Almost half of patients with newly diagnosed focal epilepsy have experienced a mood disorder, anxiety disorder, or both, and approximately a quarter of these patients present with suicidality, researchers reported at AES2020, the virtual annual meeting of the American Epilepsy Society.
The findings underscore the need for vigilance about mental health issues for epilepsy right at the time of diagnosis, the research team said. Patients with epilepsy have a risk of death by suicide that is 10 times higher than the general population, and mood and anxiety disorders have been linked with suicidal thoughts and behavior.

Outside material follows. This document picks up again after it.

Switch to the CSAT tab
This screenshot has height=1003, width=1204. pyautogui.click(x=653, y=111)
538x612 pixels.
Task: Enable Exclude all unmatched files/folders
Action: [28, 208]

“In neurology, we are now starting to appreciate the importance of recognizing psychiatric comorbidities," said the presenting author Andres M. Kanner, MD, FAAN, director of the International Comprehensive Epilepsy Center at the University of Miami Miller School of Medicine. “For a long time, these were something that nobody paid attention to."
Researchers pulled data for 366 people newly diagnosed with non-lesional focal epilepsy—those who had been treated with antiepileptic medications for less than four months—from the Human Epilepsy Project, a group of more than 300 doctors, researchers, health care workers, and patients working internationally to study biomarkers in new-onset epilepsy. They identified mood and anxiety disorders using the MINI International Neuropsychiatric Interview. Also, they assessed current and lifetime active suicidal ideation and suicide attempts using the Columbia Suicide Severity Rating Scale.
They found 162 of the subjects—or 44.3 percent—met the criteria for a mood, anxiety disorder, suicidality, or any combination of these; 143 subjects had a mood or anxiety disorder, or both —and 14 percent did have both.
They observed major depressive disorder in 9.5 percent of the patients, and bipolar disorder in 8.5 percent. The most common anxiety disorder was generalized anxiety (14.5 percent), followed by panic disorder (12 percent). Ten percent of patients had more than one type of anxiety disorder.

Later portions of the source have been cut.